PROBLEM TO WORK ON »
Exact copy, pictures excluded: the lines from the one containing "689x459 pixels. Task: Open" to the end of the listing.

EXTRACTED ENTRIES »
:::::

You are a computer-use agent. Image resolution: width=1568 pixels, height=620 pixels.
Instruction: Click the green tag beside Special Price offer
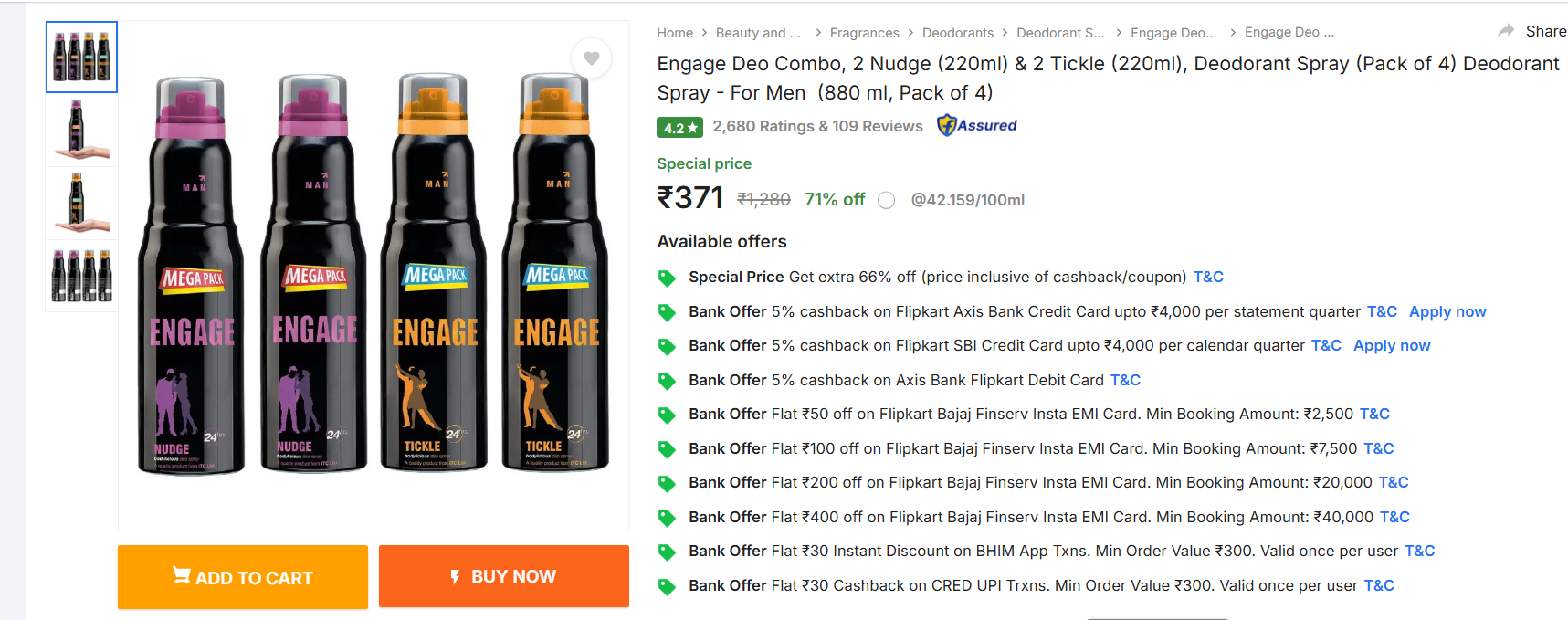click(x=668, y=278)
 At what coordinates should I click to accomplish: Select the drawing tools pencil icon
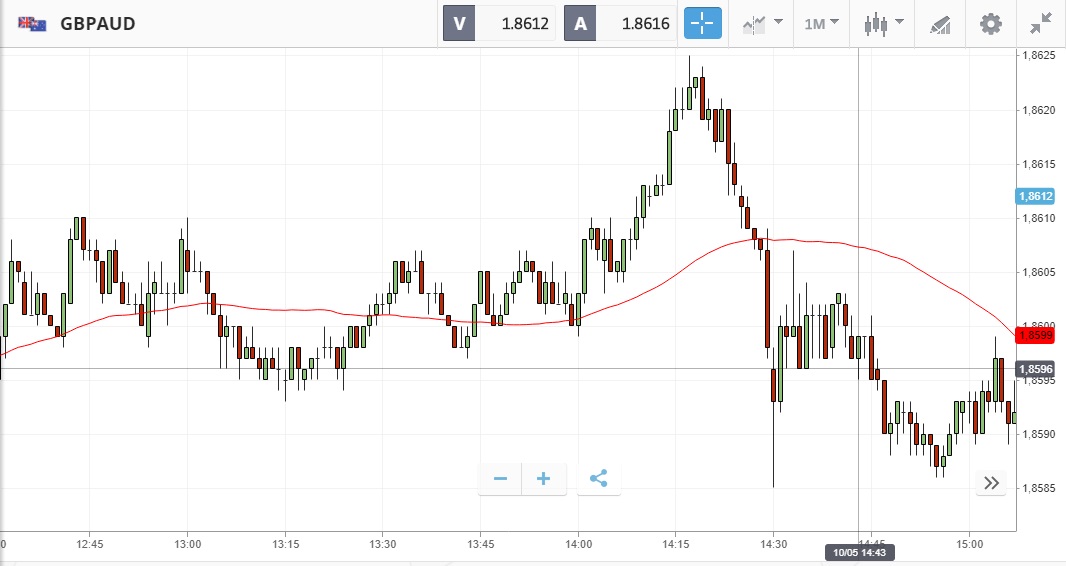coord(940,23)
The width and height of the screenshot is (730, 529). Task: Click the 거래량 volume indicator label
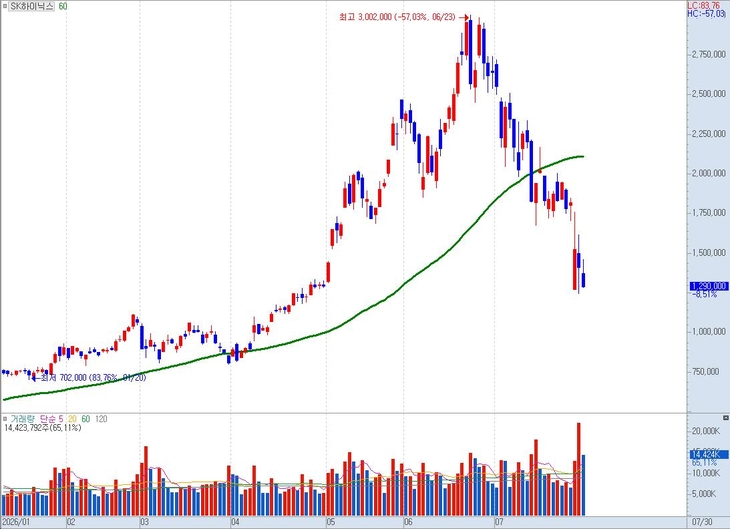22,419
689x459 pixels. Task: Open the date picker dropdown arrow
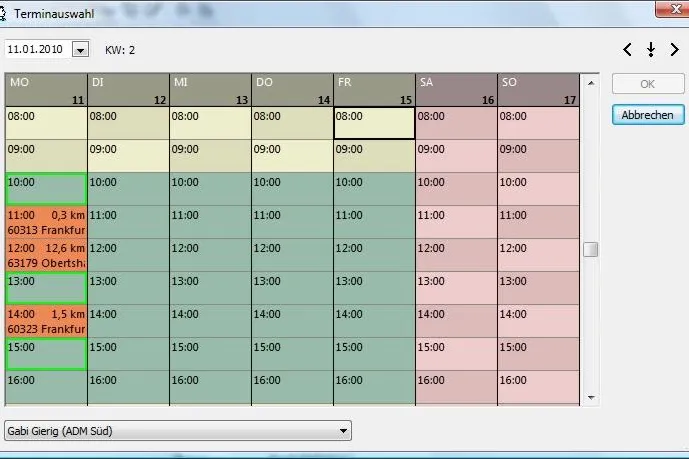(80, 50)
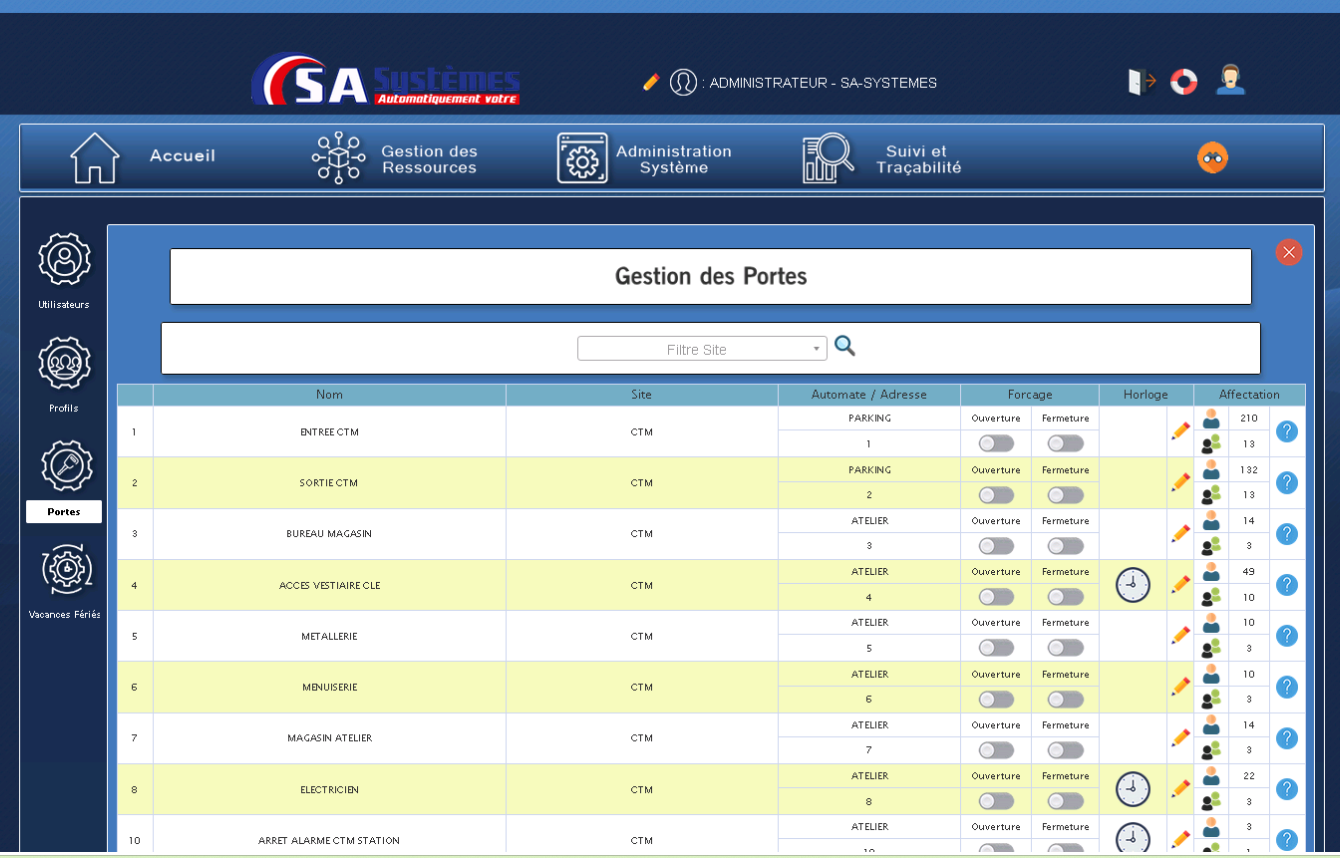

:::::

EXPECTED ANSWER »
689x459 pixels. Task: Open the date picker dropdown arrow
(80, 50)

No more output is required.